» WHAT YOU HAVE TO DO: The answer is a stretch of the material below, returned exactly: the line containing "Disable Reflections checkbox", the line containing "Select World of", and all lines between.

###

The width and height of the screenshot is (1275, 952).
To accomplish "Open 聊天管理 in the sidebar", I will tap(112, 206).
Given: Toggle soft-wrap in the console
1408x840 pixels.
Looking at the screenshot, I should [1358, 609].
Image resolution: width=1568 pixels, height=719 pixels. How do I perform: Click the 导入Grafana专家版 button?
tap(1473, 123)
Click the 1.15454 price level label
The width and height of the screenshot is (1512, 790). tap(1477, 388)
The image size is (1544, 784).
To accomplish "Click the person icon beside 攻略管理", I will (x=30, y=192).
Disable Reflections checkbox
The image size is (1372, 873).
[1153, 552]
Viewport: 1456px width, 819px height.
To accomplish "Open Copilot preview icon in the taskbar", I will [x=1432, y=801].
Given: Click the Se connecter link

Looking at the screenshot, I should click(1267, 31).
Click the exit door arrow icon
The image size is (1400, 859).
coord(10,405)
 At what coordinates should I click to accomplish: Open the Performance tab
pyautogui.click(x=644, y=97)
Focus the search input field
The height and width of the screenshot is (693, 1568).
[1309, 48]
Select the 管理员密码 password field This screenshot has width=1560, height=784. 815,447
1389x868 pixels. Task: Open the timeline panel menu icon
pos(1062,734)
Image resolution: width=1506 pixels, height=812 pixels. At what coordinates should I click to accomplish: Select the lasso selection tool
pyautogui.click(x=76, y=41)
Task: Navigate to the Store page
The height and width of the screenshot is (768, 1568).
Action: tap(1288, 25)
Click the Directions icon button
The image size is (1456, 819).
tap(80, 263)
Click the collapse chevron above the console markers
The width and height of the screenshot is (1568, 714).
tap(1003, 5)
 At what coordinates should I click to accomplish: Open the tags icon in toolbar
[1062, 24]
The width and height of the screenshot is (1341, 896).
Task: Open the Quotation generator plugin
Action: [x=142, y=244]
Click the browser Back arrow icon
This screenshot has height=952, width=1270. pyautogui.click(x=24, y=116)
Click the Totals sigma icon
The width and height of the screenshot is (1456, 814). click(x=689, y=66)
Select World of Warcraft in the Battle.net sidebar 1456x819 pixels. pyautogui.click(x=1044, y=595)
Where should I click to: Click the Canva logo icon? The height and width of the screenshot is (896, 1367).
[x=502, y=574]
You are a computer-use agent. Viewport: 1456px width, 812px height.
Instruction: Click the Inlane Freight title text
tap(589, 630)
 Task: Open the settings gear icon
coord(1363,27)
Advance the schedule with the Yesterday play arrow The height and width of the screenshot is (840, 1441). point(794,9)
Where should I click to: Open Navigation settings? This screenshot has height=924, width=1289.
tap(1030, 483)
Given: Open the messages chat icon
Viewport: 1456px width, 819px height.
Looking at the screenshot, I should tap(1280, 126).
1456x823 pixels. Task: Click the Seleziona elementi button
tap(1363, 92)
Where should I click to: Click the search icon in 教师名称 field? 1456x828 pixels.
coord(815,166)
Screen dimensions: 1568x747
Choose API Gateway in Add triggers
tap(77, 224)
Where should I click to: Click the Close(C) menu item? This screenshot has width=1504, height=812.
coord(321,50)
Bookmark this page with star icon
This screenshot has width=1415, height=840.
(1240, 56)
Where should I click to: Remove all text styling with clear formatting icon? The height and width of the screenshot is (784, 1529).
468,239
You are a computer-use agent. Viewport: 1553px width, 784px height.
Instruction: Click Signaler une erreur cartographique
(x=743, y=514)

###

» ANSWER TO THE PROBLEM:
Disable Reflections checkbox
The image size is (1372, 873).
[1153, 552]
Viewport: 1456px width, 819px height.
To accomplish "Open Copilot preview icon in the taskbar", I will [x=1432, y=801].
Given: Click the Se connecter link

Looking at the screenshot, I should click(1267, 31).
Click the exit door arrow icon
The image size is (1400, 859).
coord(10,405)
 At what coordinates should I click to accomplish: Open the Performance tab
pyautogui.click(x=644, y=97)
Focus the search input field
The height and width of the screenshot is (693, 1568).
[1309, 48]
Select the 管理员密码 password field This screenshot has width=1560, height=784. 815,447
1389x868 pixels. Task: Open the timeline panel menu icon
pos(1062,734)
Image resolution: width=1506 pixels, height=812 pixels. At what coordinates should I click to accomplish: Select the lasso selection tool
pyautogui.click(x=76, y=41)
Task: Navigate to the Store page
The height and width of the screenshot is (768, 1568).
Action: tap(1288, 25)
Click the Directions icon button
The image size is (1456, 819).
tap(80, 263)
Click the collapse chevron above the console markers
The width and height of the screenshot is (1568, 714).
tap(1003, 5)
 At what coordinates should I click to accomplish: Open the tags icon in toolbar
[1062, 24]
The width and height of the screenshot is (1341, 896).
Task: Open the Quotation generator plugin
Action: [x=142, y=244]
Click the browser Back arrow icon
This screenshot has height=952, width=1270. pyautogui.click(x=24, y=116)
Click the Totals sigma icon
The width and height of the screenshot is (1456, 814). click(x=689, y=66)
Select World of Warcraft in the Battle.net sidebar 1456x819 pixels. pyautogui.click(x=1044, y=595)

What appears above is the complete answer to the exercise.